Sunday, November 21, 2010

‘Micro’s’ Cruises No 5 Perfect Cruise Part 1

This map is reproduced with kind permission of Ordnance Survey

Galley Box and Contents

Gimbals

How fortunate I am to have the River Crouch only five minutes from my home by car.


Monday, 20th August, 2001, found me launching 'Micro' at the Hullbridge public slipway. The time was 1430, and it was high water. A wizened, elderly gent, wearing a smart Panama hat, leaned on the iron railings overlooking the slipway. He seemed to look at everything I was doing, but at the same time his glazed eyes were motionless as if in a trance. The pungent aroma of his cigar almost rendered me unconscious, and, despite his kind words regarding the beauty of 'Micro', I wanted to be away. I had no desire to be stricken with cancer through the secondary inhalation of nicotine. In fact the smell made me feel quite nauseous. How could he do that to himself and others in his vicinity?


Minutes later, pollution free air in the form of a gentle Force 2 wafted 'Micro' down the River towards Brandy Hole. Her sails were goose-winged - the jib to port and the main to starboard. This experience contrasted with the previous one when ‘Micro’ sailed the same stretch of water. Then, the wind was against the tide, forcing me to row some distance before I found space beyond the moorings, where I could safely make sail.


The warm summer air transformed a scattering of grey clouds into fluffy balls, like cotton buds that melted away into nothingness, lost in blue space; to the southwest, the bright piercing sun in his glory put forth golden shafts, so bright and dazzling that I could not look towards them. By evening, the darkening sky was pristine clear, ready to welcome a dazzling array of twinkling stars.


My plan was to sail the ten or so miles to the River Roach, where I would spend the night anchored by the west bank, two cables beyond the Branklet Spit Buoy. I had been there many times, but each visit had brought new experiences because of the changing circumstance of weather and tide.


It was a higher spring tide than usual, with a range of six metres. ‘Micro’ was whisked along at a rate of knots by the favourable wind and ebb. Therefore, after a fast passage taking only two-and-a-half hours, I let go the anchor in the lee of the west bank.

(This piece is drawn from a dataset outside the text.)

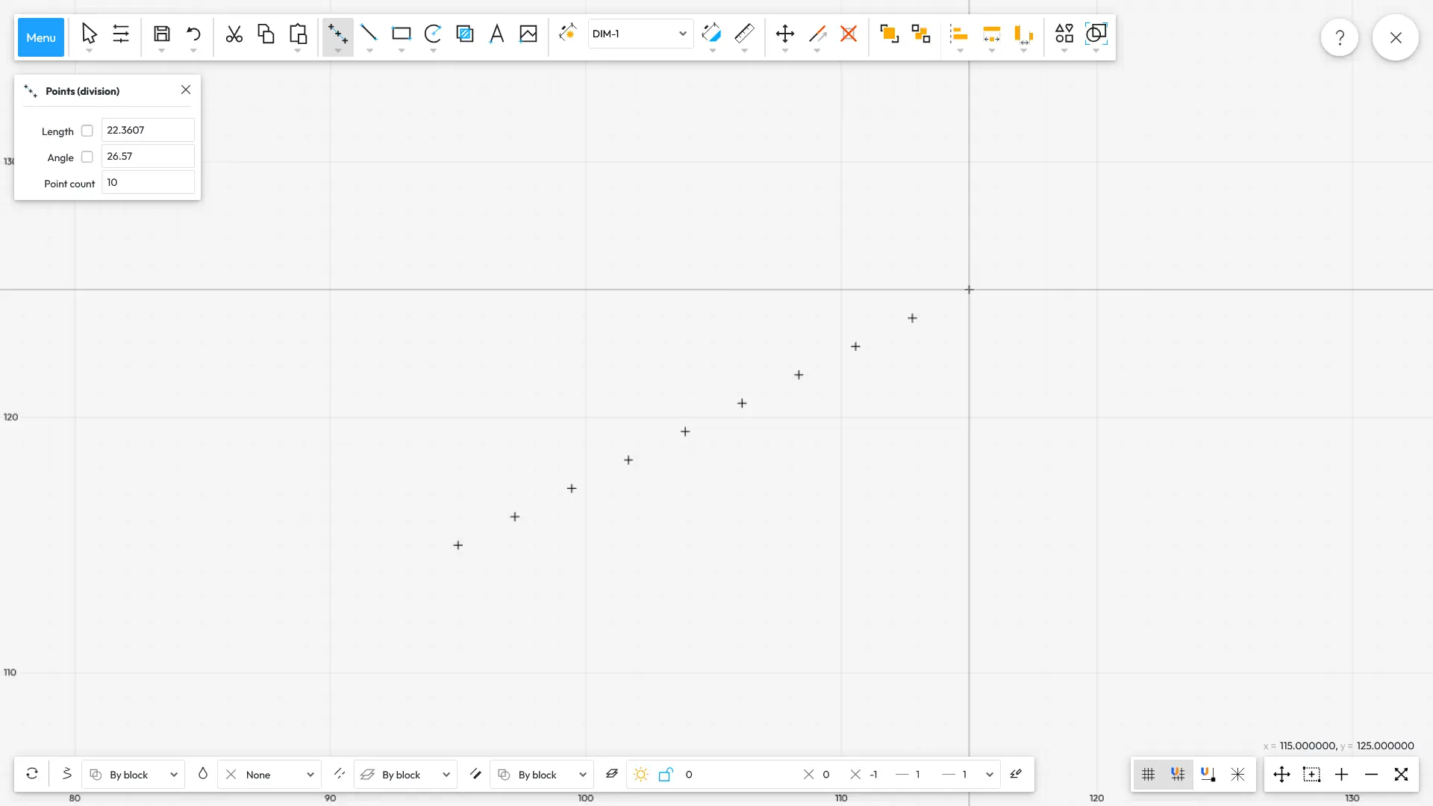
Task: Click the scissors Cut icon
Action: click(x=234, y=34)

My journey had been uneventful, which left my mind free for aimless dreaming, so that my body entered into automatic mode. I did not have to think of what I was doing. There was nothing to challenge me, or demand my attention. I confess that I have done this when driving my car, and when I arrived at my destination, I woke up and wondered how I had got there. I could hardly recollect things seen or things done en route. Because of the gravity of the situation, I'm ashamed to confess such happenings. As I have become older, I have made very conscious efforts to remain alert, when at the wheel.


But I do remember lying on the floorboard of 'Micro', with my legs raised, and my feet on the side decks; my head was propped on the aft coaming. In that reclined position I could keep an eye on the DCA pennant that gently fluttered at the masthead. I observed its yellow tail that contrasted with a dark blue background upon which there was a white triangle. I assumed the triangle represented a sail; the blue symbolised water, and the yellow stood for the sun. In second position of importance, I flew the Micro-Sailboat pennant from the starboard shroud. The upper dark green sector represented the land; the lower blue sector symbolized water, and the red tail stood for eco-friendliness – particularly on the part of the boatbuilding community and sailors of boats.